Dang Gui – (angelica root) is a major herb for gynecology in Chinese medicine. Almost all gynecological formulas contain at least some Dang Gui. It nourishes your blood supply and promotes blood circulation.
Astragalus – is an herb that stabilizes your Qi. If you’re tired, have a pale and puffy tongue, this may be an important herb for you.
Bupleurum – is an herb that eases tension and promotes Liver circulation. It should only be a small portion of an herbal formula; it’s rarely taken by itself.
Ginger – is an herb that warms the blood and eases pain; ladies with heavy bleeding due to internal heat shouldn’t use it.
Peony – eases tension and blood circulation; usually combined with Dang Gui and Astragalus for overall tonification of the blood and Qi.
Licorice – is an herb that’s in most Chinese herbal formulas.

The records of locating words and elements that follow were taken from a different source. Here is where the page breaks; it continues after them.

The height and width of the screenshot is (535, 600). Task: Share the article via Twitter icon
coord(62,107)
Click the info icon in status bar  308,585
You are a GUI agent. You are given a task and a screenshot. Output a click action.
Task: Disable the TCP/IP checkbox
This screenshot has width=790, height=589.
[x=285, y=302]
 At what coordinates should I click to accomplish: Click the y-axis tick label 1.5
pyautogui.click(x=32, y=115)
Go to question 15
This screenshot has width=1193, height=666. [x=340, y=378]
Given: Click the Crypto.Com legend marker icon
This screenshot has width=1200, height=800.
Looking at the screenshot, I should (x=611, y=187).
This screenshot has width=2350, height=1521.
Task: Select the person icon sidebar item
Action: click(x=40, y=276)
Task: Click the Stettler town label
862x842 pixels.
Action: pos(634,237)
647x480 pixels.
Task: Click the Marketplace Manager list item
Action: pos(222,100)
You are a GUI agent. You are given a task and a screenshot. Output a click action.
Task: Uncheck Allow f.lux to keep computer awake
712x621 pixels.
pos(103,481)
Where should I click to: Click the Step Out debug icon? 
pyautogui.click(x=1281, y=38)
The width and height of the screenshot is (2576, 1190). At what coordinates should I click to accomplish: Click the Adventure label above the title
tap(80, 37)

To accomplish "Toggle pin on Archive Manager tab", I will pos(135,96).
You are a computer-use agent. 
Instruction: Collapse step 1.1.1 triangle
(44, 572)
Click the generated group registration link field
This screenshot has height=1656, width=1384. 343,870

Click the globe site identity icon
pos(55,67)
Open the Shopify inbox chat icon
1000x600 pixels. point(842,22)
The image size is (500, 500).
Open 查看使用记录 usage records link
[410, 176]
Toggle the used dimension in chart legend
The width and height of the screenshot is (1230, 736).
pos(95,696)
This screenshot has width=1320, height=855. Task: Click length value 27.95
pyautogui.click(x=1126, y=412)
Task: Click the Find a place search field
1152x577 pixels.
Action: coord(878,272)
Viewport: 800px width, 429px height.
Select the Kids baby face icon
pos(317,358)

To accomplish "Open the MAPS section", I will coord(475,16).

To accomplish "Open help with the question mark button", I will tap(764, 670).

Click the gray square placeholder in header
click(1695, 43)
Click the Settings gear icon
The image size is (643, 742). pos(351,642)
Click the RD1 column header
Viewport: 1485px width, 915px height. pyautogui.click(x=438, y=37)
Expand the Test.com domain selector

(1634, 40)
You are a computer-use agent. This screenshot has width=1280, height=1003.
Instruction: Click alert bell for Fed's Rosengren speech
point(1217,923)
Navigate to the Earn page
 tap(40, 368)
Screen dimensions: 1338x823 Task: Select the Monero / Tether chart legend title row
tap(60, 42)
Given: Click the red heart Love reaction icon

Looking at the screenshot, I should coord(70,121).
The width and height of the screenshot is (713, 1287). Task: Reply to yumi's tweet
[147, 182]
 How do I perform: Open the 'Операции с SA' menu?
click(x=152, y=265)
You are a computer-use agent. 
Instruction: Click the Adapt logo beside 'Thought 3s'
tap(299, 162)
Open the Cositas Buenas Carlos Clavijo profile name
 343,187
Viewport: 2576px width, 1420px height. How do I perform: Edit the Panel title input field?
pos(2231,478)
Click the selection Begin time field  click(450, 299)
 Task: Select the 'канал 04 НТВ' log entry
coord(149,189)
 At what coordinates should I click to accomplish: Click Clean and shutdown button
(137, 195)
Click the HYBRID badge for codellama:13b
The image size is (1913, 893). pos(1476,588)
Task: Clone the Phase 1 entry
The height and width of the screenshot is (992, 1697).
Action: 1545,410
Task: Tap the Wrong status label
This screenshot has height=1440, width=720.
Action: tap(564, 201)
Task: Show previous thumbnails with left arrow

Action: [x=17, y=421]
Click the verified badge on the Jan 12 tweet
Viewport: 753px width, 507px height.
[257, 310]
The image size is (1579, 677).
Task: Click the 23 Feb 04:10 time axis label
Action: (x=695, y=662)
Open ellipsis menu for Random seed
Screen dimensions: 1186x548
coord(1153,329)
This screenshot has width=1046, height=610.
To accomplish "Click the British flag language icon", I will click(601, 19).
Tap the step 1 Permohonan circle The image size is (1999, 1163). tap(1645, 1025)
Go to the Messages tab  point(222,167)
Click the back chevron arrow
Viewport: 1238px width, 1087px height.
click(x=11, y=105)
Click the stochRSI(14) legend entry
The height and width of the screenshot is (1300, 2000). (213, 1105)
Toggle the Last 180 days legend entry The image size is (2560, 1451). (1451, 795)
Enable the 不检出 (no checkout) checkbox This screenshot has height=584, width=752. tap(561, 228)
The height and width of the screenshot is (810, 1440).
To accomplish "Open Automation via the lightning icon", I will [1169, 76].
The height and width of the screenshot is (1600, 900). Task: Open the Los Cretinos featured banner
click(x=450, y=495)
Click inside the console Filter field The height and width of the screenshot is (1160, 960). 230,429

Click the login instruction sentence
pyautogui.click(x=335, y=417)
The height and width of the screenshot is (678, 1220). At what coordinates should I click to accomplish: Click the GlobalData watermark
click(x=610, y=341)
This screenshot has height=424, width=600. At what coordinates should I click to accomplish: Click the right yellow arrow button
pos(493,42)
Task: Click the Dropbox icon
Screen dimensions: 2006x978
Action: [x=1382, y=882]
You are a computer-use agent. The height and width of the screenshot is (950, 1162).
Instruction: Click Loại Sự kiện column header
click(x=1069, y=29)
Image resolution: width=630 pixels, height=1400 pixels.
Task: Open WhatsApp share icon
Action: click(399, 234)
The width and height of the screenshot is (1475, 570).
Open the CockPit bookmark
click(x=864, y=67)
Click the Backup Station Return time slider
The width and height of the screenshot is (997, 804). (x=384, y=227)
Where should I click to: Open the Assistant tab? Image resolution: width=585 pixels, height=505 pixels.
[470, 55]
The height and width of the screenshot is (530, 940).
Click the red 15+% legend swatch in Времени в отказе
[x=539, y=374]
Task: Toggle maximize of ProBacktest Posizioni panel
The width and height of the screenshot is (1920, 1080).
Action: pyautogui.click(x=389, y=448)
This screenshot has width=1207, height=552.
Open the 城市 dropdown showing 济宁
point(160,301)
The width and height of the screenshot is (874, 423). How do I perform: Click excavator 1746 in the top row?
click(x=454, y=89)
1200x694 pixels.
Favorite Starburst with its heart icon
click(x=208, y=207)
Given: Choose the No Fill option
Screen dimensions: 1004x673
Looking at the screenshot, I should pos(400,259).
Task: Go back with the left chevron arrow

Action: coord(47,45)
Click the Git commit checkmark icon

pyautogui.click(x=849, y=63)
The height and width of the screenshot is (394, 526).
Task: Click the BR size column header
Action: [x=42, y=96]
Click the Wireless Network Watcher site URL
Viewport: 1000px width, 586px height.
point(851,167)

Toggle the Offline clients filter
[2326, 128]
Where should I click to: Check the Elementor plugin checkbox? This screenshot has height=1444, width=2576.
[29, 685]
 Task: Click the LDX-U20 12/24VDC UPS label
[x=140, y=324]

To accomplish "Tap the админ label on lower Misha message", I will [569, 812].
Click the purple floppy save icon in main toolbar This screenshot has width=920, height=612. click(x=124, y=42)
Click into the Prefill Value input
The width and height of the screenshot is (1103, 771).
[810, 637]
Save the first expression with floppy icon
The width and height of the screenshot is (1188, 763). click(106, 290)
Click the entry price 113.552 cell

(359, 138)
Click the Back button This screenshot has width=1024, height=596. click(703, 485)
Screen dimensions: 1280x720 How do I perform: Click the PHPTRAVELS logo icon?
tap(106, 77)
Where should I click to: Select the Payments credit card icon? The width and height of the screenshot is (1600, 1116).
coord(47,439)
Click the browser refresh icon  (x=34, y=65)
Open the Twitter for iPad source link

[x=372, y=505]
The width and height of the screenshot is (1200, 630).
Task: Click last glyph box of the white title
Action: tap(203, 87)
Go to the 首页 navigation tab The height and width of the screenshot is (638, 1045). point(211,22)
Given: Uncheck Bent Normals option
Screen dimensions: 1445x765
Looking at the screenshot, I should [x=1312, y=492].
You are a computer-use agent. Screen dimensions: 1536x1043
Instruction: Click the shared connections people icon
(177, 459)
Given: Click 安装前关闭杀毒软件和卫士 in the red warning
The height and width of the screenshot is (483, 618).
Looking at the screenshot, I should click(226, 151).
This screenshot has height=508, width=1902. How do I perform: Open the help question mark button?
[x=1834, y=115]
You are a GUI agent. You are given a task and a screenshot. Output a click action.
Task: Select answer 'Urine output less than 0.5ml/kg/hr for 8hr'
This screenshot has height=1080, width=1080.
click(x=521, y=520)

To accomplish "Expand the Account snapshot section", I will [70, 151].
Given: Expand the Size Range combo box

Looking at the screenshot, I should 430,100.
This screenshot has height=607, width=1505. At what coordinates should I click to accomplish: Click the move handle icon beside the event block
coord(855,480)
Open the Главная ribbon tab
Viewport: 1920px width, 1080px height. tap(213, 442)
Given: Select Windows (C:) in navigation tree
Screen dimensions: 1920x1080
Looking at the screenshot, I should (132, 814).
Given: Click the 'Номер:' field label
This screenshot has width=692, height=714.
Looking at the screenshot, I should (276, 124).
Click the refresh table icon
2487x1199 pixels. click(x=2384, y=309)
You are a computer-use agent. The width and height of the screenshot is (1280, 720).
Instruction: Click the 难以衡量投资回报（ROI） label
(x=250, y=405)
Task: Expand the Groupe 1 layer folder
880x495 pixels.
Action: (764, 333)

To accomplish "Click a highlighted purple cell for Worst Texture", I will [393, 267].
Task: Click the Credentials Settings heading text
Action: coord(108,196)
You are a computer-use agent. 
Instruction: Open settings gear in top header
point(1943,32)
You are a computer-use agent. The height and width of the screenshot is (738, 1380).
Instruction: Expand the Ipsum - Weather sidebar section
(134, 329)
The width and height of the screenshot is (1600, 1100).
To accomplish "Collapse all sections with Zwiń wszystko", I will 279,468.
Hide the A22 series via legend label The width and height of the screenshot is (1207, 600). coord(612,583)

It eases the digestive system and helps the adrenal (“Kidney”) function, and is usually only used in small quantities.
Mint – also encourages movement of the Qi to dispel stagnation, pain, and irritability. Too much mint will lead to dryness, so use with a little discretion, as with most herbs.
Rehmannia – an herb we add in if the patient has more deficiency signs like fatigue, poor memory, insomnia and a pale tongue (or red tongue with NO coating). Rehmannia helps your adrenal glands adapt to stress and it nourishes your Liver blood.
Chrysanthemum – an herb we would use in combination with other herbs to ease the stress on the Liver and clear heat. It’s a calming herb.
Gou Qi Zi – (gou qi berries) are also used to nourish the Yin of the Liver to help with irritability, insomnia, dry or red eyes, headaches, and fatigue.